To undertake the survey, Forrester asked a representative sample (the size seemed very small but maybe I missed something), to go forth and surf for some specific information/aims. For the TV sites it was info, video and programmes on global warming and for the supermarkets they had to buy 6 bottles of decent plonk, some soft drinks and try to get delivery before Saturday morning with change from £80.

These are hardly onerous tasks to do and I know which household I’d prefer to get a dinner invite from. The supermarkets are filled to the gunnels with cheap (and decent quality) wine, so much so that both publicans and doctors see that as a problem. Meanwhile, the broadcasters, especially the BBC, are not exactly short of Green content. So what went wrong?

For the supermarkets, Forrester’s description should be familiar to anyone who has tried to order their grocery online – navigation was confusing, the web designers over-egged some parts while leaving some links obscure. Thus, Sainsbury’s had seeming clicky-bits that weren’t clickable and vice versa and interactive elements that ‘behaved inconsistently’. Ho hum, we’ve all see them. Tesco had a flaw I’ve seen online and off – navigation is a nightmare and it was only too hard to find some items. But at least offline I’ve never had the contents of my trolley disappear and I don’t need to register to enter the store. For Asda the issue was ‘presentation and trust’ – text was unclear, as was whether one had added an item to the cart…a basic I would have thought.

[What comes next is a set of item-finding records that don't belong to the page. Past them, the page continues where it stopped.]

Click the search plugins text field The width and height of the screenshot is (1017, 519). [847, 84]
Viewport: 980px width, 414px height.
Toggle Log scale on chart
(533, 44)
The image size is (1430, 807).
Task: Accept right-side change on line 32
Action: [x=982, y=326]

The TV sites fared similarly. The BBC sent users off on an “IKEA shopping trip” forcing their visitors on certain routes, often toward their iPlayer. For C4 and ITV, the designers had been let out unsupervised for too long and so interaction was over-complicated and once again there were issues with the clicky-bits and vice versa.

The findings were not all of on the blink sites and long virtual queues however. On the TV sites the BBC search worked well with good contextual help, C4 had great content clearly categorised and ITV provided excellent feedback on areas such as load times. Similar findings were seen at the shop sites with Sainsbury’s search working well, Tesco actually delivered (literally one hopes) and Asda provided clear direction to users.

The experience here still leaves unasked the big question as to whether these major players actually test their sites with real people and look at their aims and objectives. Forrester are clear here and urge that the site owners really test the usability, present the business case for doing this and look at the real online experience.

For all of them, Forrester argue it come down to Experience-Based Differentiation (EBD). Here’s what they say this means for the online experience:

1) Obsess about customer needs, not product features; 2) reinforce brands with every interaction, not just communications; and 3) treat customer experience as a competence, not a function.